Three monks led a 30-strong group towards a mosque on Friday. Police dispersed the crowd, many of whom carried knives and staves, and briefly detained two people. They were later released at the request of township officials, police said.

"I won't let it happen again,'' said police commander Phone Myint. "The president yesterday gave the police authority to control the situation.''
The abbot who led the protest, Khamainda, said he took to the streets after hearing rumors passed by other monks by telephone, about violence between Buddhists and Muslims in other towns. He said he wanted revenge against Muslims for the destruction by the Taliban of Buddhist statues in Bamiyan province in Afghanistan in 2001.

"There is no problem with the way they live. But they are the minority and we are the majority. And when the minority insults our religion we get concerned,'' he told Reuters. "We will come out again if we get a chance.''
Letpadan villagers fear the tension will explode. "I'm sure they will come back and destroy the mosque,'' says Aung San Kyaw, 35, a Muslim. "We've never experienced anything like this.''
Across the street, Hla Tan, a 67-year-old Buddhist, shares the fear. "We have lived peacefully for years. Nothing can happen between us unless outsiders come. But if they come, I know we can't stop them,'' he said.

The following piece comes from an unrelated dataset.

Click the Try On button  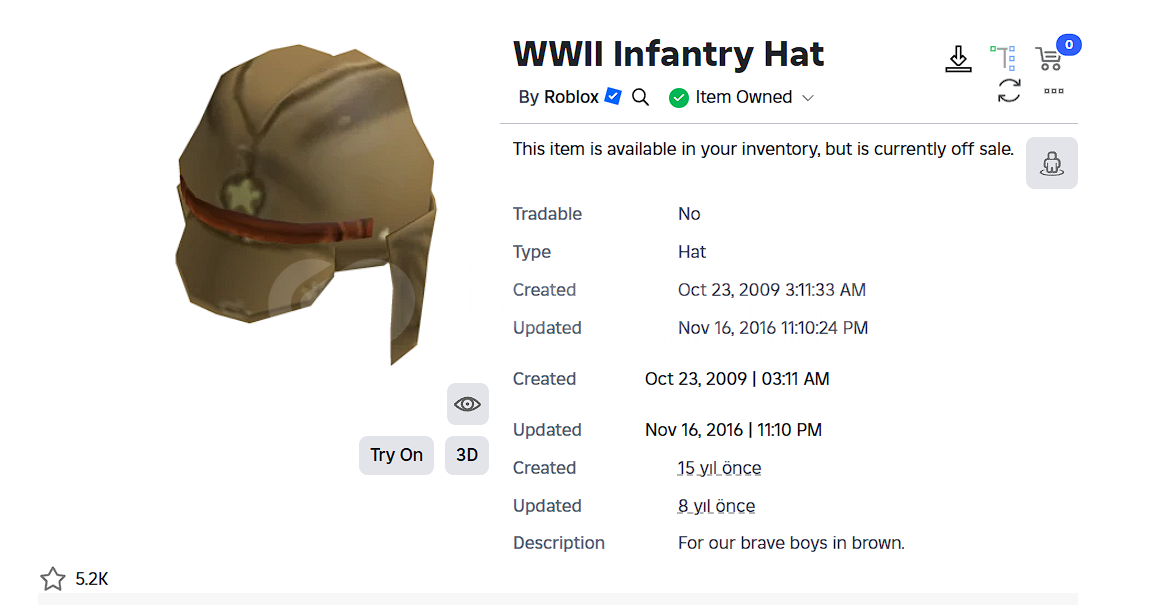397,455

North of Sit Kwin, the farming town of Minhla endured about three hours of violence on both Wednesday and Thursday.
About 300 people, many from the nearby village of Ye Kyaw, gathered on Wednesday afternoon. The crowd swelled to about 800 as townsfolk joined, a Minhla policeman told Reuters. They then destroyed three mosques and 17 shops and houses, he said. No Buddhist monks were involved, said witnesses.
"Very nervous"
The mob carried sticks, metal pipes and hammers, said Hla Soe, 60, a Buddhist who runs an electrical repair shop in Minhla. "No one could stop them,'' he said.
About 200 soldiers and police eventually intervened to restore a fragile peace. "I'm very nervous that it will happen again,'' he said.
About 500 of Minhla's township's 100,000 people are Muslims, said the police officer, who estimated two-thirds of those Muslims had fled.
However, Tun Tun is staying. "I have no choice,'' says the 26-year-old, whose tea shop was destroyed and looted by Buddhists, one armed with a chainsaw.
He plans to rebuild his shop, whose daily income of 10,000 kyat ($11) supports an extended family of 12. On the wall of his ransacked kitchen is a portrait of democracy leader Aung San Suu Kyi. He did not believe she could do anything to help.
Tun Tun traced the rising communal tension in Minhla to speeches given on February 26 and 27 by a celebrated monk visiting from Mon State, to the east of Rangoon. He spoke to a crowd of 2,000 about the "969 movement'', said Win Myint, 59, who runs a Buddhist community center which hosted the monk.
After the 969 talks, Muslims were jeered and fewer Buddhists frequented his tea shop, said Tun Tun. Stickers bearing pastel hues overlaid with the numerals 969 appeared on non-Muslim street stalls across Minhla.

President Thein Sein's ambitious reform program has won praise, but his government has also been criticized for failing to stem violence last year in Rakhine State in western Burma, where officials say 110 people were killed and 120,000 were left homeless, most of them Rohingya Muslims.
The U.N. special rapporteur on human rights in Burma said on Thursday he had received reports of "state involvement'' in the recent violence at Meikhtila.
Soldiers and police sometimes stood by "while atrocities have been committed before their very eyes, including by well-organized ultra-nationalist Buddhist mobs'', said the rapporteur, Tomas Ojea Quintana. "This may indicate direct involvement by some sections of the state or implicit collusion and support for such actions.''
Ye Htut, a presidential spokesman and deputy minister of information, called those accusations "groundless.'' "In fact, the military and the government could not be concerned more about this situation,'' he said in a Facebook post.

Late on Friday, three monks were preparing to give another "969'' speech in Ok Kan, a town 113 km (70 miles) from Rangoon.